Menanggapi pemberitaan Lampung Post, Senin, 2 April 2007, halaman 2 berjudul: "Peninggalan Sejarah Banyak Tak Terurus" (di Lampung), yaitu tentang nuansa masa kini yang kebanyakan orang tidak menghargai "peninggalan sejarah". Seperti yang dikeluhkan Dr.
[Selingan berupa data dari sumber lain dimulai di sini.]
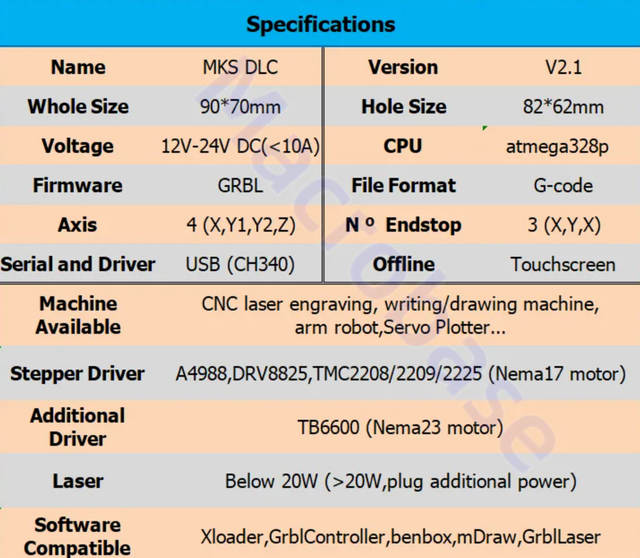640x558 pixels.
Task: Click the 90*70mm whole size value
Action: pos(240,107)
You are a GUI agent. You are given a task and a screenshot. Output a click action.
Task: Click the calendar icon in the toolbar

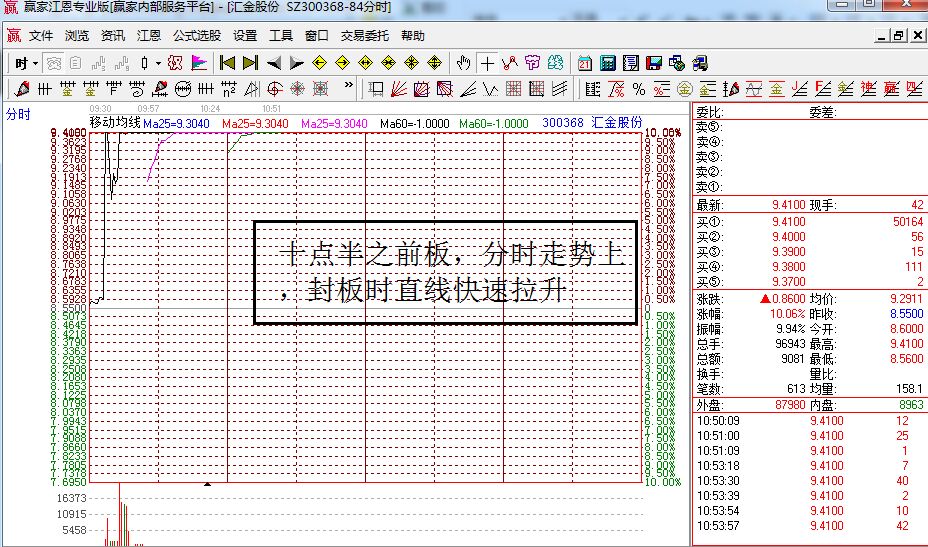(585, 63)
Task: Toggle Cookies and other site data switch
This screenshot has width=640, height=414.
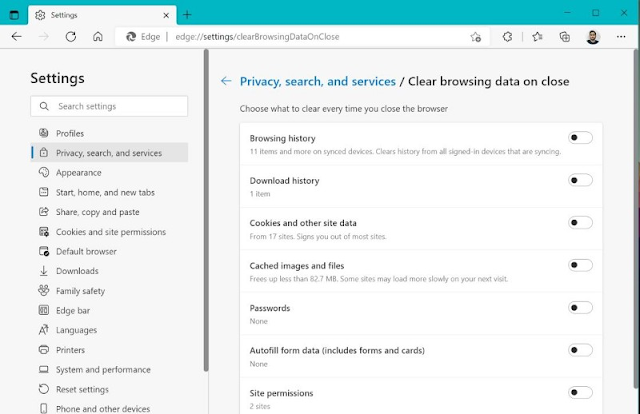Action: click(x=580, y=222)
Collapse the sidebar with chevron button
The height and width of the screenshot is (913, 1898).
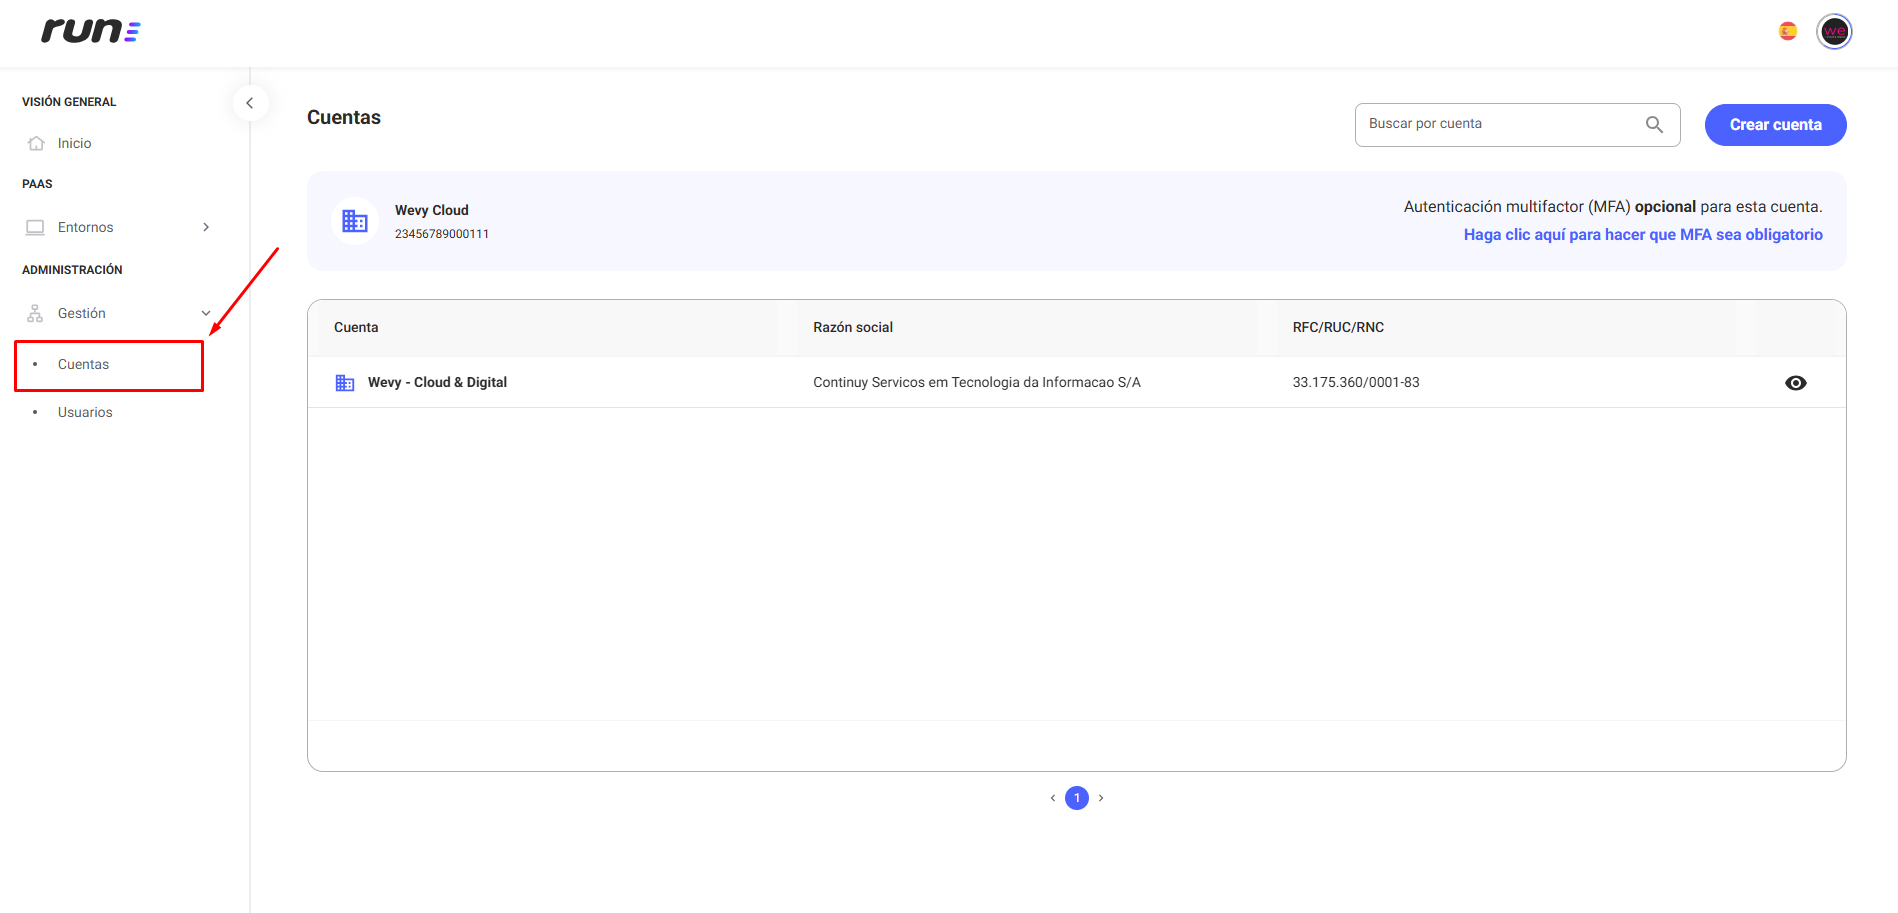(250, 103)
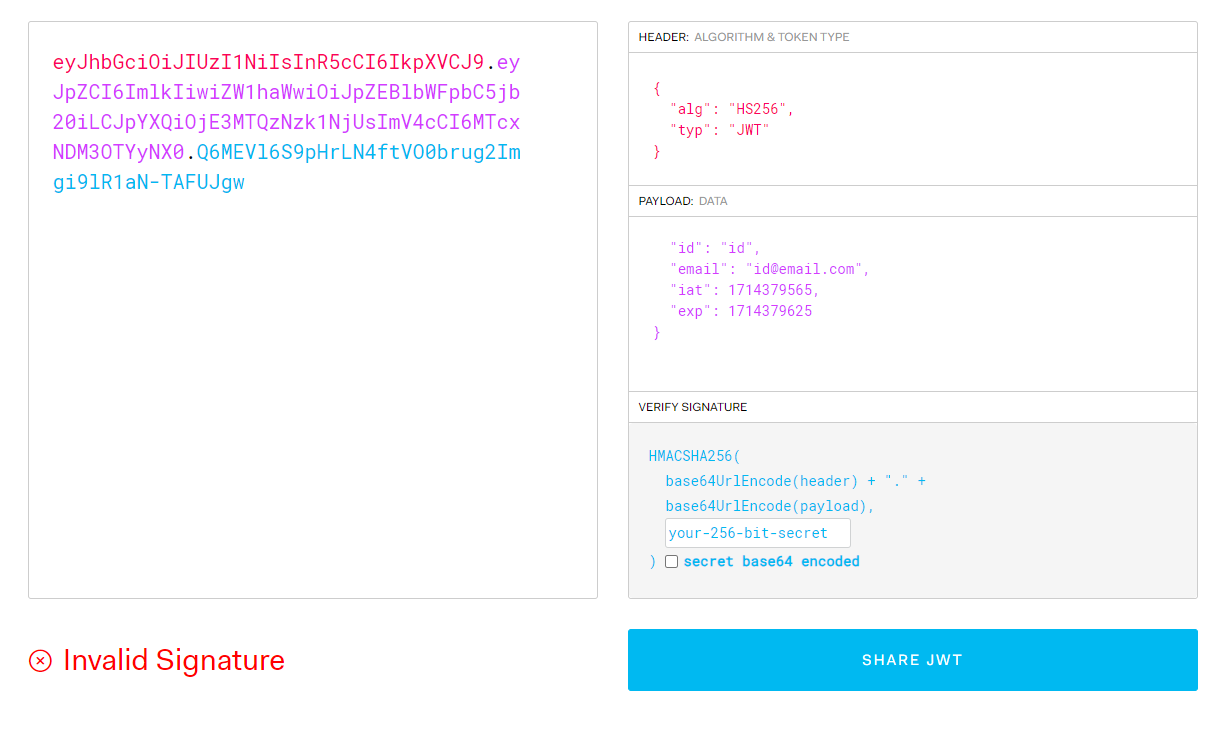Click the your-256-bit-secret input field

pyautogui.click(x=757, y=532)
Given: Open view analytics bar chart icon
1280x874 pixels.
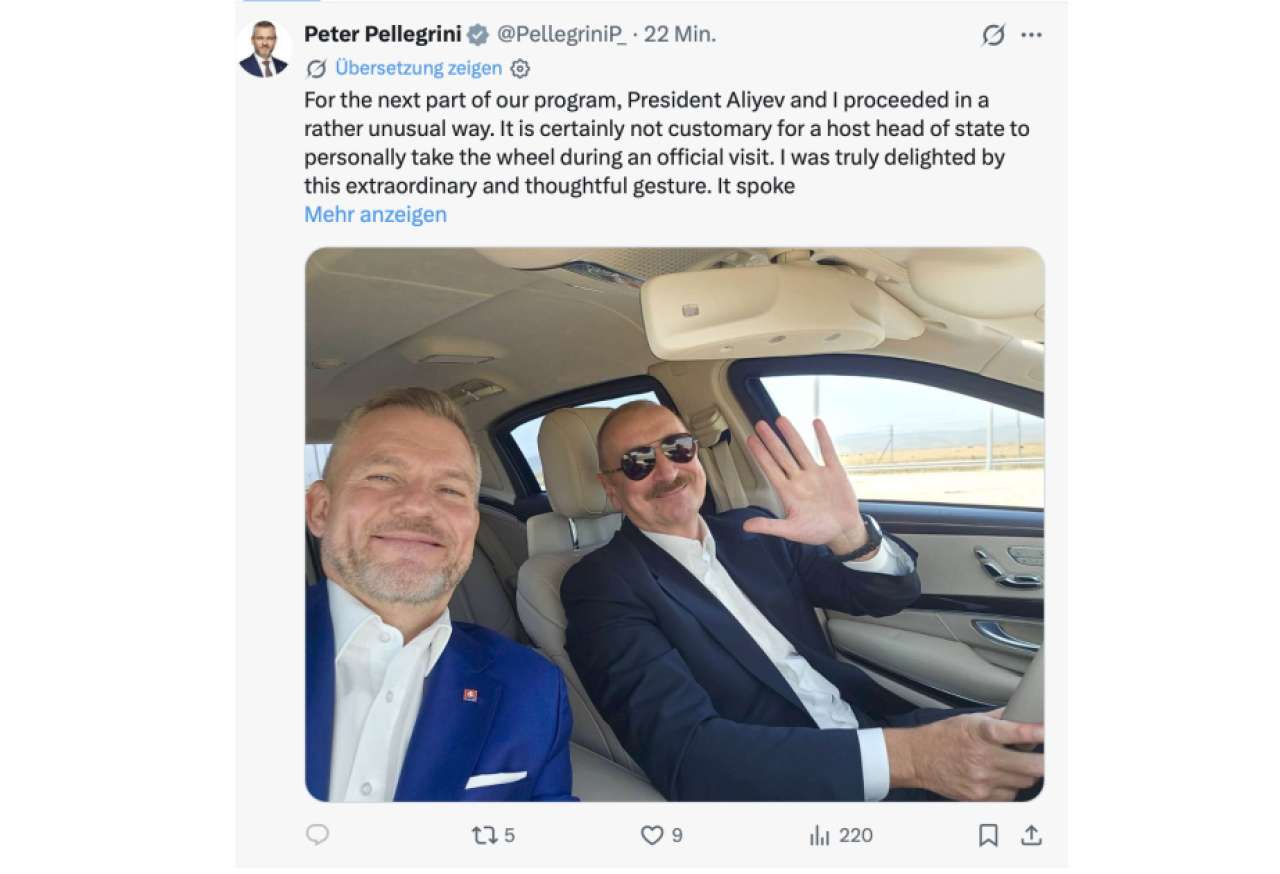Looking at the screenshot, I should 820,835.
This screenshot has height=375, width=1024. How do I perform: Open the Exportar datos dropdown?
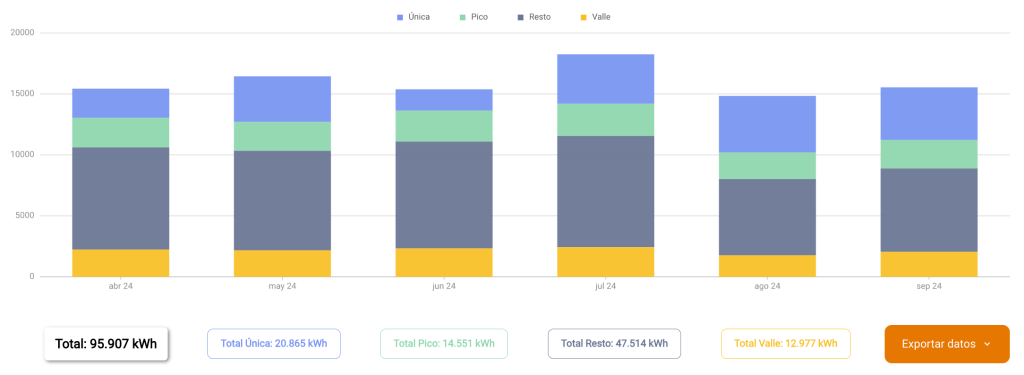[947, 344]
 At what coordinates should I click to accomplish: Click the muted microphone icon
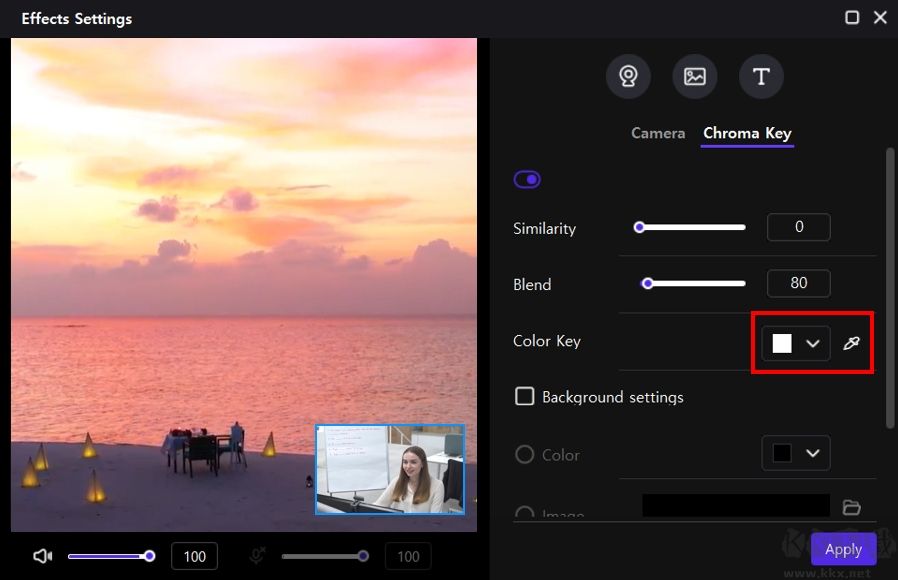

Arifin Nitiprajo Tegamoan yang diberitakan Lampung Post tersebut, saya kira ratapan beliau tersebut adalah benar dan perlu menjadi perhatian pemerintah yang menangani kesejarahan.
Malah pada hemat saya, peninggalan sejarah di Lampung bukan hanya banyak tak terurus, bahkan ada yang menyayat perasaan kami, pelaku sejarah, yaitu ada peninggalan sejarah yang dibuang (dihilangkan) dengan persetujuan pihak resmi.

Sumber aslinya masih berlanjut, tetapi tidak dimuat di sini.